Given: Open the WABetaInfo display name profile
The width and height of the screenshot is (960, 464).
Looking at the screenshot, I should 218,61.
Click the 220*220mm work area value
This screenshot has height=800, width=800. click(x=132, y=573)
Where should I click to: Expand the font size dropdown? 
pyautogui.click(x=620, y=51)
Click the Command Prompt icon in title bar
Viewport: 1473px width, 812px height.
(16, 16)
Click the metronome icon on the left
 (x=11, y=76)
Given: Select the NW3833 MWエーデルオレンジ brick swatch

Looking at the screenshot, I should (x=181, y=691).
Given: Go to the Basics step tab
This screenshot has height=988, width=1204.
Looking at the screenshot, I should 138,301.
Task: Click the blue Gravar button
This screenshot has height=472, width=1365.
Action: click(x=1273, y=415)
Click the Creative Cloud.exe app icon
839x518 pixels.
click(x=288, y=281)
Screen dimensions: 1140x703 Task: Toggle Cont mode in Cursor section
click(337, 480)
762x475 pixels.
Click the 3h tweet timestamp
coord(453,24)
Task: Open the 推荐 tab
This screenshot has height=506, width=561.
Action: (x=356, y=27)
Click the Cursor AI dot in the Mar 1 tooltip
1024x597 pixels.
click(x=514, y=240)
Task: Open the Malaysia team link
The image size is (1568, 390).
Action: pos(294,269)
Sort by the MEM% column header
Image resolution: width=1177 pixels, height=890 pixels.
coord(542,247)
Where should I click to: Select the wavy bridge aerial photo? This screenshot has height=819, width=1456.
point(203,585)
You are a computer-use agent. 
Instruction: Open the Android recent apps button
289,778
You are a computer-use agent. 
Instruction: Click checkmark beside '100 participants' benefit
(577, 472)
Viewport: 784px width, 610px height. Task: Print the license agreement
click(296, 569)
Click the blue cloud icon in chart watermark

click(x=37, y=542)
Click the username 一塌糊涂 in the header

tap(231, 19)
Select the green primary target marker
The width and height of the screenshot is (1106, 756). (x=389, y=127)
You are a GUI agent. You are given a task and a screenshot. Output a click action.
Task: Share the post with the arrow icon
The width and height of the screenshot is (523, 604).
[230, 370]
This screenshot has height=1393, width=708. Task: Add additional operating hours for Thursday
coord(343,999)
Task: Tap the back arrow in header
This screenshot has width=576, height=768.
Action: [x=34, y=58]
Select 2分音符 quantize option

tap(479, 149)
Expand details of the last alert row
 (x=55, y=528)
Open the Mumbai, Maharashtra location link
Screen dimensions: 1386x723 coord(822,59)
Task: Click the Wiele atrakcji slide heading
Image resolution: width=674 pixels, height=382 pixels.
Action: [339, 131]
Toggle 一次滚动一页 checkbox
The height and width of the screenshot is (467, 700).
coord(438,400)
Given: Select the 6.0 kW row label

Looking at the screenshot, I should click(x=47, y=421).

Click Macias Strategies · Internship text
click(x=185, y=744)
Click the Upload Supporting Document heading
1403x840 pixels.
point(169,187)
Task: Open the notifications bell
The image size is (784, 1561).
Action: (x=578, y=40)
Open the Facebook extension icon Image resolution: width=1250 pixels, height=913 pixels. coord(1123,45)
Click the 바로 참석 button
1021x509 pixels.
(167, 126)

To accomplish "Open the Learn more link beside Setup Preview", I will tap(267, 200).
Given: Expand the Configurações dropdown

=======

**What needs to be done:** Search the entries for the word "arrow" and show every line that has it.

**Expected output:**
Task: Share the post with the arrow icon
Task: Tap the back arrow in header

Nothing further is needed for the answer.